▶ [THE TASK]
In the entries below, count every line with the word "button". Return only the count.

Collected data:
━━━━━━━━━━━━━━━━

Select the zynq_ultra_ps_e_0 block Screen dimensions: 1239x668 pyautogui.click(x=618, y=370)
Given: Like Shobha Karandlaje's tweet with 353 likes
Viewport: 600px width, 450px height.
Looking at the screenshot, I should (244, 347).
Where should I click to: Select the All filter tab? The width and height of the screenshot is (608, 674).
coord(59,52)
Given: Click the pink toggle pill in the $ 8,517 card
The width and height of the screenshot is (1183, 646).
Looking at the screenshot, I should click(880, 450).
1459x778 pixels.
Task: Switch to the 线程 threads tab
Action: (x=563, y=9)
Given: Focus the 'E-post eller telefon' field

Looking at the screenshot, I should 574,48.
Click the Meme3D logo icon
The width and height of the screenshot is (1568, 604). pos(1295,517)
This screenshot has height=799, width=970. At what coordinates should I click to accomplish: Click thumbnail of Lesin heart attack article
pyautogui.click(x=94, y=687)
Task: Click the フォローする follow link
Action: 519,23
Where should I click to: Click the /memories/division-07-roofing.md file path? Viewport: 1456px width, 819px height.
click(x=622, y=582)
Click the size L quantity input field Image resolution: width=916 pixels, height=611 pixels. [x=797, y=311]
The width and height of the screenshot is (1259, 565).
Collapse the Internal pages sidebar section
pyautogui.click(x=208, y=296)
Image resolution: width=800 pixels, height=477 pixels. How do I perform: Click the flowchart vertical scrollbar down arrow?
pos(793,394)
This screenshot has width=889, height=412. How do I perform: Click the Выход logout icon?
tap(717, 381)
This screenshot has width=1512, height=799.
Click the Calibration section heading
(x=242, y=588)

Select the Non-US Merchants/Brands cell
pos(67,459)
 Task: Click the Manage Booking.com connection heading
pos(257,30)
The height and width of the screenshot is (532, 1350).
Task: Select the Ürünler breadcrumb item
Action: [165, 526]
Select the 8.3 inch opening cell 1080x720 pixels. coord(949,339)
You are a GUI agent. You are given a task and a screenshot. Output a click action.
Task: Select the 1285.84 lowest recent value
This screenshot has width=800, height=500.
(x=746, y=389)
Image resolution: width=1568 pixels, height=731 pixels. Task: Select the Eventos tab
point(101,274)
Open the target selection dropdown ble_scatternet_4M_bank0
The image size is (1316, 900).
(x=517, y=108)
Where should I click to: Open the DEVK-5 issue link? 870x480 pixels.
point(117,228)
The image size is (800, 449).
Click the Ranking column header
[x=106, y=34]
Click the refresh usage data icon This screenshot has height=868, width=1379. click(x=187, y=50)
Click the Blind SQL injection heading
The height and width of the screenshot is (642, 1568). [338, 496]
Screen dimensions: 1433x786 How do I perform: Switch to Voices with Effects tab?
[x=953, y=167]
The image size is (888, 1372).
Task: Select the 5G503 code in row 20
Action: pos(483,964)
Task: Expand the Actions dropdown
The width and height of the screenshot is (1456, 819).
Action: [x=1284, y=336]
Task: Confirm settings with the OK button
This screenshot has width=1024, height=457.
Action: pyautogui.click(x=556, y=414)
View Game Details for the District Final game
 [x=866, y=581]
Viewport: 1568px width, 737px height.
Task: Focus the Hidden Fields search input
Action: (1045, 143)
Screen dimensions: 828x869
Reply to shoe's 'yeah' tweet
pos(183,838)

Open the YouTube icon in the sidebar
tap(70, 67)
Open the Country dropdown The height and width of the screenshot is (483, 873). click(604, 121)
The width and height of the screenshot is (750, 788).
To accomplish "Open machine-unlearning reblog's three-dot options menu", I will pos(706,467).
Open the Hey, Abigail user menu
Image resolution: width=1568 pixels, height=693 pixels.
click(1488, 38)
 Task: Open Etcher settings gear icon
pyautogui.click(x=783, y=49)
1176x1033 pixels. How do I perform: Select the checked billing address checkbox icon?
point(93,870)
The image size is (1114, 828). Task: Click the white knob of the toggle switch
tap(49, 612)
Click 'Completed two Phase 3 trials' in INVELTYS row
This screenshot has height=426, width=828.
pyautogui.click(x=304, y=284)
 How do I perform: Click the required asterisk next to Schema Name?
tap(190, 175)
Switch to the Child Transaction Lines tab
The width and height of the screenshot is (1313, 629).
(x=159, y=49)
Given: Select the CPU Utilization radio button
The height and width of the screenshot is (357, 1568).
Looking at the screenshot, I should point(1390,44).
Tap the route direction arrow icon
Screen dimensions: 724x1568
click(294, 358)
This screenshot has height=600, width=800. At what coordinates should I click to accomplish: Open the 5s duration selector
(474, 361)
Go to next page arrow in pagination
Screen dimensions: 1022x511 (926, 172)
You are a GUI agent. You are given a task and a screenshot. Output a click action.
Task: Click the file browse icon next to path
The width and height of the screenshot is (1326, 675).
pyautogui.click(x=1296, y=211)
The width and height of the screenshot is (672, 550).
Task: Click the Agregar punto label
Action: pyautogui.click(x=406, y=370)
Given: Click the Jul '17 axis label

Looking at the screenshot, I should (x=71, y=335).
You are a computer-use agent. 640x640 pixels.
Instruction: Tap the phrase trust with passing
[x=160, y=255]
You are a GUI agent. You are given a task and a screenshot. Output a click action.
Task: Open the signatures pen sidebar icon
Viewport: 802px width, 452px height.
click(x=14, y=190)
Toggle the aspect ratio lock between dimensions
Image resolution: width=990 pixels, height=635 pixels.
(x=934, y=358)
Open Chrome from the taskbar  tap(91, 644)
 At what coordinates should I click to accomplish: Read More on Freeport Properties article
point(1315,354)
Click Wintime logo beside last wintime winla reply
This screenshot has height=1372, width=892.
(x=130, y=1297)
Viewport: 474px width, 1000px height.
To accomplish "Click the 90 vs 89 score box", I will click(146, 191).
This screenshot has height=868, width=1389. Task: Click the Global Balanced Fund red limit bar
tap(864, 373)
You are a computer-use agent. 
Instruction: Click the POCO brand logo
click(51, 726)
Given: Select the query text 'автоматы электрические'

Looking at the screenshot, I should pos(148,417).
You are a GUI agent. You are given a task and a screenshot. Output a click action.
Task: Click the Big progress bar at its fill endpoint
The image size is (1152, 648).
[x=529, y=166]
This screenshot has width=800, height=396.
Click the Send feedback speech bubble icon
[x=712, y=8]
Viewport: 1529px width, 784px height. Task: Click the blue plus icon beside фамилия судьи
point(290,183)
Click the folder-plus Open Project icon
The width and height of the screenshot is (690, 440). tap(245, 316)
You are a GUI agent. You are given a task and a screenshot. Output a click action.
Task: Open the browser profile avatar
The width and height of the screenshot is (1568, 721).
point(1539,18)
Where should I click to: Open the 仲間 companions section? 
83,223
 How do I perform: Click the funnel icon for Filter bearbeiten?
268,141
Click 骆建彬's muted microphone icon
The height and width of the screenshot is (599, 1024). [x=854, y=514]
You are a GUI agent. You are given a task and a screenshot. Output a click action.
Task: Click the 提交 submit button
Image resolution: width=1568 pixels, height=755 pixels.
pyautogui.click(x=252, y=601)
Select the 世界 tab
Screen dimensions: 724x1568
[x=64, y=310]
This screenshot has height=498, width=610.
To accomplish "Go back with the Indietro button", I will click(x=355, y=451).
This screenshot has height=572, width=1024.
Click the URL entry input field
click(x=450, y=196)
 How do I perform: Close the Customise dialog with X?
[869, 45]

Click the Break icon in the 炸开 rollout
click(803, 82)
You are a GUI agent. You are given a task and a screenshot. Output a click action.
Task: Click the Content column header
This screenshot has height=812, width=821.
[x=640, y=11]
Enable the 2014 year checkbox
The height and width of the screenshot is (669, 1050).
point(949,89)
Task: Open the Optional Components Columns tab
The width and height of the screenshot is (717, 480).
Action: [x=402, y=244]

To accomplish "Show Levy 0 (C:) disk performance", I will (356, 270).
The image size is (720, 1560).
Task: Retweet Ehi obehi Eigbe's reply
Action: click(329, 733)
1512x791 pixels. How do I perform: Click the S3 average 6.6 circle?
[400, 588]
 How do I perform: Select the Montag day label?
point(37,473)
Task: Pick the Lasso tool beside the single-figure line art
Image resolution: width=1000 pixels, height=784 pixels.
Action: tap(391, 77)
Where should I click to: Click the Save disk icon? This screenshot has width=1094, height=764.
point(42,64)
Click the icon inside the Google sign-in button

━━━━━━━━━━━━━━━━

▶ [EXERCISE OUTPUT]
5